The glorious centerpiece of 1982’s Fitzcarraldo, in which Klaus Kinski’s lunatic outsider undertakes his passion project of bringing opera to the people of Iquitos, Peru, by having a ocean liner pulled over a mountain, was an iconic feat for both the film’s bigger-than-life hero and director Werner Herzog.
By extreme contrast, self-taught Kurdish-American filmmaker Jano Rosebiani’s mostly English-language drama — tracking an incomprehensible quest to project washed-out Charlie Chaplin shorts in the remote villages of northern Iraq — is deadened by milquetoast characters, uninspired landscape photography, and no perceptible stakes.

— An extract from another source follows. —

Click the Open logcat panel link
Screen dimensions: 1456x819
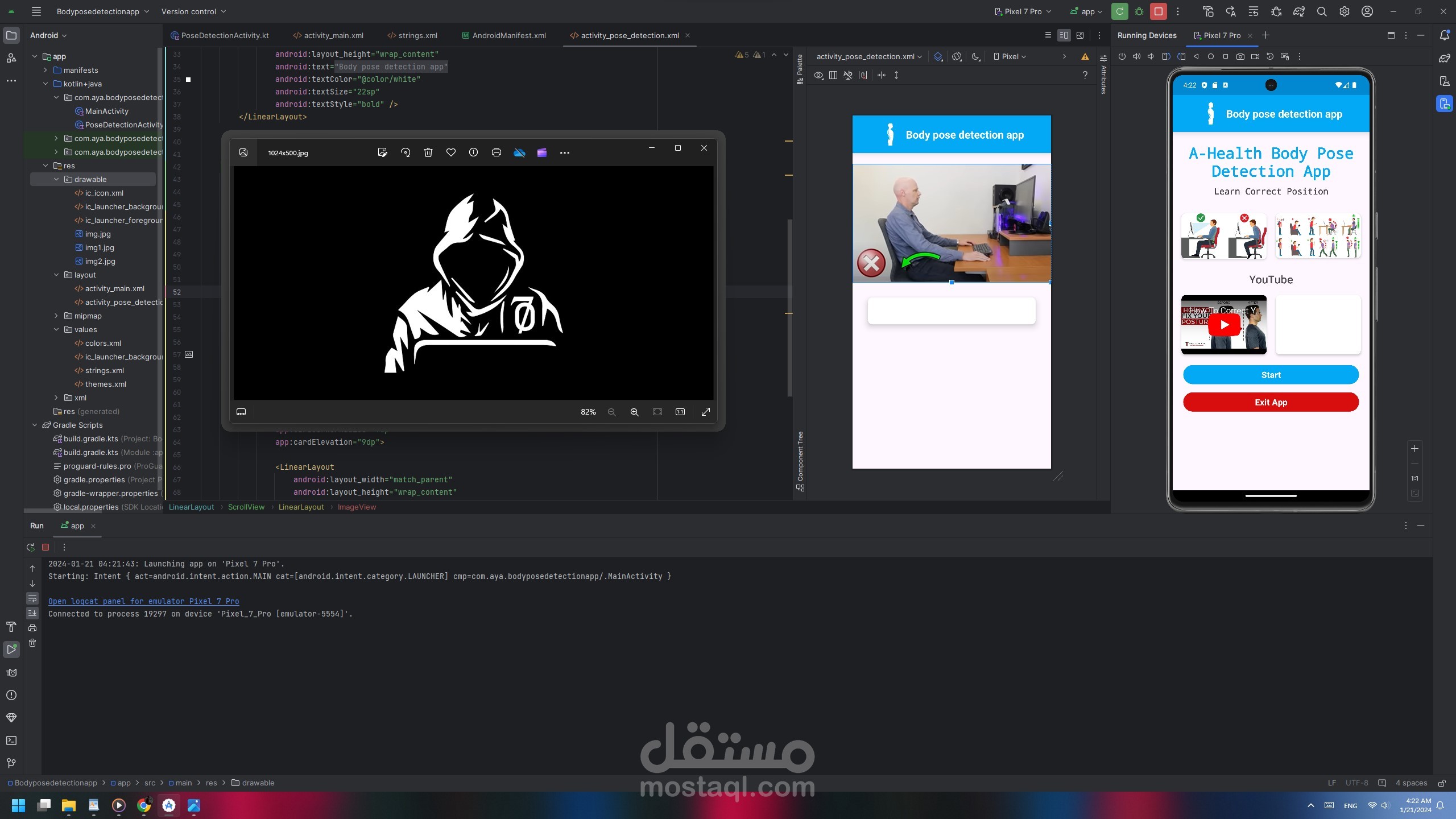click(x=143, y=601)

NYU students David (Zack Gold) and Alan (Bennett Viso) are joined on their cross-cultural road trip by a local TV star (Kurdo Galali), a pushy female journalist (Taies Farzan), and a French-Kurdish woman named Nazé (Estelle Bajou), none well-defined beyond their job titles.
They laugh and yearn and get yelled at for projecting their silent comedy on the side of a temple, but say nothing profound about life, love, cinema, or the culture around them.
A weightier goal suddenly materializes when the newly orphaned Nazé plays pied piper in the war-torn Qandil Mountains, where she tearfully reconnects with her grandfather after the Anfal genocide of the late ’80s.